As artificial intelligence achieves uncanny levels of human likeness, entrepreneurs are already capitalizing on the benefit of generating a hot chatbot bod in a creepy money grab from horny web users. Recently, denizens of the AI-dabbling web sphere gathered to vote on their favorite digitally developed model in an AI beauty pageant through which the winner — meaning the developers behind the recent bot — earned winnings value over $20,000.
Meanwhile, scientists have turn out to be increasingly focused on how we perceive machine-generated people and whether that knowledge has any effect on human behavior.
In a recent study published in the journal Cognition and Emotion, a team of scientists from Italy and Finland wanted to look at how we react to AI images designed to sexually arouse — hypothesizing that humans can be less turned on after they imagine a picture was an avatar.

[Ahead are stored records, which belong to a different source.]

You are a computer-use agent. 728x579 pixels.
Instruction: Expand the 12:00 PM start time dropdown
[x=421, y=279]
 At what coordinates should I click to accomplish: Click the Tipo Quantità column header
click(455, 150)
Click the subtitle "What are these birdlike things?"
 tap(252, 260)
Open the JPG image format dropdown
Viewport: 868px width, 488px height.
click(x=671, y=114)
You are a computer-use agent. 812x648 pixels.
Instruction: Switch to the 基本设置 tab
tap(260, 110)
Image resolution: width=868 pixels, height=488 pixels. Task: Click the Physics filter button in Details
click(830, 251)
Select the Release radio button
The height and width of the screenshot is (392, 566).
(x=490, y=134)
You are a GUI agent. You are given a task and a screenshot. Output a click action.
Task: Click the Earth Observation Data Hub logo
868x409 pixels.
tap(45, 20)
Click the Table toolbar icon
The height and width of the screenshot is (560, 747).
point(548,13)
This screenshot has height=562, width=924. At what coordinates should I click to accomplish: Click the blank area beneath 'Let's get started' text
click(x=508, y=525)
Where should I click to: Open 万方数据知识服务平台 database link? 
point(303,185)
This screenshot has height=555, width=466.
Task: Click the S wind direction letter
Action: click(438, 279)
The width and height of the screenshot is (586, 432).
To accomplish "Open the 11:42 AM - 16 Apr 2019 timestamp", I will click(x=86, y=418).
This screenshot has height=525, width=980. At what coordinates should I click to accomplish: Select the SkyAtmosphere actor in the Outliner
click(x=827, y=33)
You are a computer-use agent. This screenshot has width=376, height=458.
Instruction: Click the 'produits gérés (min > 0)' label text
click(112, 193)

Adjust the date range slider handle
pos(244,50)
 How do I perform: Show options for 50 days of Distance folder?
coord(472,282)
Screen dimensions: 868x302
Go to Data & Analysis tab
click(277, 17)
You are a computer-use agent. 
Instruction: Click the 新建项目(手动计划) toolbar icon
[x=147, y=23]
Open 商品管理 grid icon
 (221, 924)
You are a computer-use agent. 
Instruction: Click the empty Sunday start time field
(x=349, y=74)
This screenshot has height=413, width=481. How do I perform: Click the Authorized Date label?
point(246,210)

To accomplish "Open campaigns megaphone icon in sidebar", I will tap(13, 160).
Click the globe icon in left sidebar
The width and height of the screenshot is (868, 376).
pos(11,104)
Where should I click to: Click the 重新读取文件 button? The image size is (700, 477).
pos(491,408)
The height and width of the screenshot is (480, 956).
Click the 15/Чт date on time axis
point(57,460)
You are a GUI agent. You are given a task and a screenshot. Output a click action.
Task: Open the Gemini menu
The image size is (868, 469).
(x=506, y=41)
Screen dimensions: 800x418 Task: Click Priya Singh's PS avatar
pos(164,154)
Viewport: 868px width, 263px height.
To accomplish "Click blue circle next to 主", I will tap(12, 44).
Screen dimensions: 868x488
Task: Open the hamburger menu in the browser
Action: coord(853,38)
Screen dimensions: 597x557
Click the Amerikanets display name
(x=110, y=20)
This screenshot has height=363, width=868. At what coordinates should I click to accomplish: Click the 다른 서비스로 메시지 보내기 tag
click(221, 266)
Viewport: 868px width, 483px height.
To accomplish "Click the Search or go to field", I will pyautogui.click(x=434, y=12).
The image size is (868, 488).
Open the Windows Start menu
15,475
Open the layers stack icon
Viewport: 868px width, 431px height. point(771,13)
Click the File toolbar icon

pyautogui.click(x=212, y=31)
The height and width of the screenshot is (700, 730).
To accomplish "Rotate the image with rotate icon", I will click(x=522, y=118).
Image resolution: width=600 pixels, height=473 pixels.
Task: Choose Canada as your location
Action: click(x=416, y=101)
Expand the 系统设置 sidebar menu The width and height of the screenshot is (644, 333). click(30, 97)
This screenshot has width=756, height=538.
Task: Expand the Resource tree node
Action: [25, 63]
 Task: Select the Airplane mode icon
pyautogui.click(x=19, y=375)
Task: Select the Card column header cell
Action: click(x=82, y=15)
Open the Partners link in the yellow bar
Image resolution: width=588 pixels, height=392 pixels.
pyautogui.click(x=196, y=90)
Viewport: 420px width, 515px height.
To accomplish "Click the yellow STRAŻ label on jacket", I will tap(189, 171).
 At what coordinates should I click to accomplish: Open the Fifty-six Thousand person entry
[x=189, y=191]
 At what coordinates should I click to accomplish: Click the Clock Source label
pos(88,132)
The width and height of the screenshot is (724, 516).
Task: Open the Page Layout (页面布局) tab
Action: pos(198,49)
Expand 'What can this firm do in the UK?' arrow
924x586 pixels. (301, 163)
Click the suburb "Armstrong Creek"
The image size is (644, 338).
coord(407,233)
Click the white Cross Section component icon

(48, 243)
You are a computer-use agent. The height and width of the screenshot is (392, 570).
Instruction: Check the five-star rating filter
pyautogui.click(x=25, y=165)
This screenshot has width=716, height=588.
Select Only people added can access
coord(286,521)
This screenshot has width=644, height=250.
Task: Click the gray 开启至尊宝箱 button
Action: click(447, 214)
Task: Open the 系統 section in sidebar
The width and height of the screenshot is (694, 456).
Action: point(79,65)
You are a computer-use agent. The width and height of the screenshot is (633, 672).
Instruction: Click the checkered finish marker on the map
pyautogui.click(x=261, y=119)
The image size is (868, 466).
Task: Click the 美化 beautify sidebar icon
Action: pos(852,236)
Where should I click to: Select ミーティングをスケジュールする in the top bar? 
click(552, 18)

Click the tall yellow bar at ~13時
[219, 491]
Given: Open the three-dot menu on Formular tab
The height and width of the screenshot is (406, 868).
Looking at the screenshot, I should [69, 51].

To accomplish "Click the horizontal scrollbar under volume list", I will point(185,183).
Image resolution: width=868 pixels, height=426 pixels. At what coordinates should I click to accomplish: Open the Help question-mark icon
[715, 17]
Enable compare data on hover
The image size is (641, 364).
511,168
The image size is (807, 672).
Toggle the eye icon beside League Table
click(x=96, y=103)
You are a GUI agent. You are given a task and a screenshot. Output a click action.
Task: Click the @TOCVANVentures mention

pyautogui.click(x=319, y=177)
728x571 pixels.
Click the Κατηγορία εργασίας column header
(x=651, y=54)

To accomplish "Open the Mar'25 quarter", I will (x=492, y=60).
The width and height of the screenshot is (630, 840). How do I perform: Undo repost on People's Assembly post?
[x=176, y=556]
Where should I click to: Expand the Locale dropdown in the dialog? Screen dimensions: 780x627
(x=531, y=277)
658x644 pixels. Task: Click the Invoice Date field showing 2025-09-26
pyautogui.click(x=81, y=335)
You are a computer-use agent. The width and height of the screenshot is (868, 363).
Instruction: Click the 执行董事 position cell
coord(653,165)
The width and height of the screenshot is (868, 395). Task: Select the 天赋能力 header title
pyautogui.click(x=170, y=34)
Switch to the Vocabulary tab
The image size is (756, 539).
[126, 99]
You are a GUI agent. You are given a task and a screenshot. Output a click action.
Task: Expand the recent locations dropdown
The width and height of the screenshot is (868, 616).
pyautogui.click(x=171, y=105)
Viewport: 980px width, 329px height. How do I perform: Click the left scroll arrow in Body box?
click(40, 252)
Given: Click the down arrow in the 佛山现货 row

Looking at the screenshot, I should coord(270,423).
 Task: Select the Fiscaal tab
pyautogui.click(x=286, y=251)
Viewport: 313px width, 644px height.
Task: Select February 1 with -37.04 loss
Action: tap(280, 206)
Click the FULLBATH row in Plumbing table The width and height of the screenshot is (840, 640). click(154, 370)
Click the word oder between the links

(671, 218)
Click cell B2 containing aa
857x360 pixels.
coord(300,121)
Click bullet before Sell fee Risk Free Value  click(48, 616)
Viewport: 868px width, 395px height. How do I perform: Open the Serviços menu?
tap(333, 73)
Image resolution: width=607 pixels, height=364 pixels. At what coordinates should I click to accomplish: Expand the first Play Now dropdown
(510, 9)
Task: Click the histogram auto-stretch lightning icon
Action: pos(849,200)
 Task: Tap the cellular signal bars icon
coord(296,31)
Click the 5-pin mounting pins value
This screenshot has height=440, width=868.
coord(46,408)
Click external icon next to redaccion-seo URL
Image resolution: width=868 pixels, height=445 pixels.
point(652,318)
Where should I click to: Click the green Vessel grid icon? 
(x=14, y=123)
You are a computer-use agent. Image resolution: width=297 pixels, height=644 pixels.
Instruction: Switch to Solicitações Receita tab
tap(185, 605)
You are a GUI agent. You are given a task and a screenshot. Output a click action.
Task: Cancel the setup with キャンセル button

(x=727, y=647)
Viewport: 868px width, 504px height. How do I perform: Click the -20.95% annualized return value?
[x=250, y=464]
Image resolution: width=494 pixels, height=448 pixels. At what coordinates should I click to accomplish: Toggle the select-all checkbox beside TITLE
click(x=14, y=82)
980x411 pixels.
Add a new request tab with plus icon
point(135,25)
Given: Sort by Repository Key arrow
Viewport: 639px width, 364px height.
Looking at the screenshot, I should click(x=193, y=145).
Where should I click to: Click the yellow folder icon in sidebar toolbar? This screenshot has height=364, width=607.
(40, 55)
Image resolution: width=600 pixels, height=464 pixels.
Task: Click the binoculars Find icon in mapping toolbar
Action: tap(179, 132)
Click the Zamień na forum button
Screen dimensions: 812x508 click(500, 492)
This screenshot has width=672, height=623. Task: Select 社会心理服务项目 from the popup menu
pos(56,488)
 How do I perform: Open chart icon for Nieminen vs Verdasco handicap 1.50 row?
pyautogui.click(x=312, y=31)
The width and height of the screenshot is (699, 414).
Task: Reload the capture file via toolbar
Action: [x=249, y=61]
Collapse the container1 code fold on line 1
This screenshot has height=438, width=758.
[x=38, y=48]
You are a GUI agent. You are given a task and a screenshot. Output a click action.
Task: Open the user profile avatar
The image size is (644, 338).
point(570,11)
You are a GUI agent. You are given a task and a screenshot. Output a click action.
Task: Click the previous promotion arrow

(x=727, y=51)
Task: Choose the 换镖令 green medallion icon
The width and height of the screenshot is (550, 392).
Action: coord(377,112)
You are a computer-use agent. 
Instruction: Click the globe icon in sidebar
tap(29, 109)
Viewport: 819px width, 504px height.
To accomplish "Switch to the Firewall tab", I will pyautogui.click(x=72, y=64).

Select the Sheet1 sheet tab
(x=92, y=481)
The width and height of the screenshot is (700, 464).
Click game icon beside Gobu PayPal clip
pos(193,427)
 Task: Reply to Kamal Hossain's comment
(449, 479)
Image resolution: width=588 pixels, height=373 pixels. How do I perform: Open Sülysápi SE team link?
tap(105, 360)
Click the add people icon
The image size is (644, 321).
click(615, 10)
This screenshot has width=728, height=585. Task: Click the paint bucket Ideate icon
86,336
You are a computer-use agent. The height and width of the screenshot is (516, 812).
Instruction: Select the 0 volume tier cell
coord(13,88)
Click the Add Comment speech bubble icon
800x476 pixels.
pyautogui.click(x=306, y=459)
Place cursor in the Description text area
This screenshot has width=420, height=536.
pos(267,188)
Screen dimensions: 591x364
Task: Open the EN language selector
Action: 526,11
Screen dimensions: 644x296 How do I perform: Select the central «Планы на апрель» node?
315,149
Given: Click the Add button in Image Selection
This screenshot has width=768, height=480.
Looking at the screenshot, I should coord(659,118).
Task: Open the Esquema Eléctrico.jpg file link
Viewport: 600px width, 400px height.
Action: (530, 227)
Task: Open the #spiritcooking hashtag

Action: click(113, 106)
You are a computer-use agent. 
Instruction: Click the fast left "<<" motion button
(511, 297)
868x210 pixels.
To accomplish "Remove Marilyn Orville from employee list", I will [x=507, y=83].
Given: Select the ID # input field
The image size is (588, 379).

“Specifically, we desired to answer the query: are the photographs considered artificially generated able to eliciting the identical level of arousal as real ones, or do the latter still keep an edge in that regard?” asked study authors Alessandro Demichelis and Alessandro Ansani in a joint statement to PsyPost.

Researchers conducted two tests involving images of attractive men and girls — all bona fide humans — wearing swimsuits or lingerie. In a single experiment, they asked participants to rate their level of arousal with each photograph, after which guess if the image was AI-generated or not. In one other round of the experiment, the identical images were used but this time explicitly labeled as real or fake.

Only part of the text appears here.